*** Opening of Data for this exercise ***
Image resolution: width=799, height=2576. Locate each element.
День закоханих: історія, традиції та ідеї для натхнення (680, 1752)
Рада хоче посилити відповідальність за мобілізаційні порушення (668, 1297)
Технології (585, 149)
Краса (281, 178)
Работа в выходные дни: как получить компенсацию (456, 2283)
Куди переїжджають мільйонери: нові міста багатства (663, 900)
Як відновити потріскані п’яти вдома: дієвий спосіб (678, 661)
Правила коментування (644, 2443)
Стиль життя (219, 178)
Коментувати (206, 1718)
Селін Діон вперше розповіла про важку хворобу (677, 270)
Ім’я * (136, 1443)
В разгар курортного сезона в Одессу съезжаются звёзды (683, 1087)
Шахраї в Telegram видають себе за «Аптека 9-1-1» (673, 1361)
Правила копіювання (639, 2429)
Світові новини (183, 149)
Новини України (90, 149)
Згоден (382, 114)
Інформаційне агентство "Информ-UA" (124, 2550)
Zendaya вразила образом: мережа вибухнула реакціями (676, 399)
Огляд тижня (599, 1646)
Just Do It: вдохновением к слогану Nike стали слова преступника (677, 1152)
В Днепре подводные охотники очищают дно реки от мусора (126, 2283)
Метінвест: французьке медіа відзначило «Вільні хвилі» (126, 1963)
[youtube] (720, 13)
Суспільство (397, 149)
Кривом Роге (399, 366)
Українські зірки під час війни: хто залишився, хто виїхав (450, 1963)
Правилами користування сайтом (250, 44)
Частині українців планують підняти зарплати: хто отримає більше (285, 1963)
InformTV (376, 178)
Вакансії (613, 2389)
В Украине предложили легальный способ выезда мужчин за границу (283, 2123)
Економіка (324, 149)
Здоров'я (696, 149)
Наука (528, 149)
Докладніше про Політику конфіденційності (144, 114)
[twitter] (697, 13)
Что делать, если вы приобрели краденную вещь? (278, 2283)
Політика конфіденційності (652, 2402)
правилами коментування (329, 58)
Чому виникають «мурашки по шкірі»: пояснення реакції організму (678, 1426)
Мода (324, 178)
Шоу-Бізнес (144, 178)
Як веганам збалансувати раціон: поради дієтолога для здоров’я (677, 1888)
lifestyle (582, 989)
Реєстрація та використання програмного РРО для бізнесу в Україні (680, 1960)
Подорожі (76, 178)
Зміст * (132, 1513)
*** Close of Data for this exercise ***
→ **Activity**: In your answer, include only the lines above starting at the line that holds "Zendaya вразила образом: мережа" and ending at the line that holds "Українські зірки під", copied exactly.

→ **Solved exercise**:
Zendaya вразила образом: мережа вибухнула реакціями (676, 399)
Огляд тижня (599, 1646)
Just Do It: вдохновением к слогану Nike стали слова преступника (677, 1152)
В Днепре подводные охотники очищают дно реки от мусора (126, 2283)
Метінвест: французьке медіа відзначило «Вільні хвилі» (126, 1963)
[youtube] (720, 13)
Суспільство (397, 149)
Кривом Роге (399, 366)
Українські зірки під час війни: хто залишився, хто виїхав (450, 1963)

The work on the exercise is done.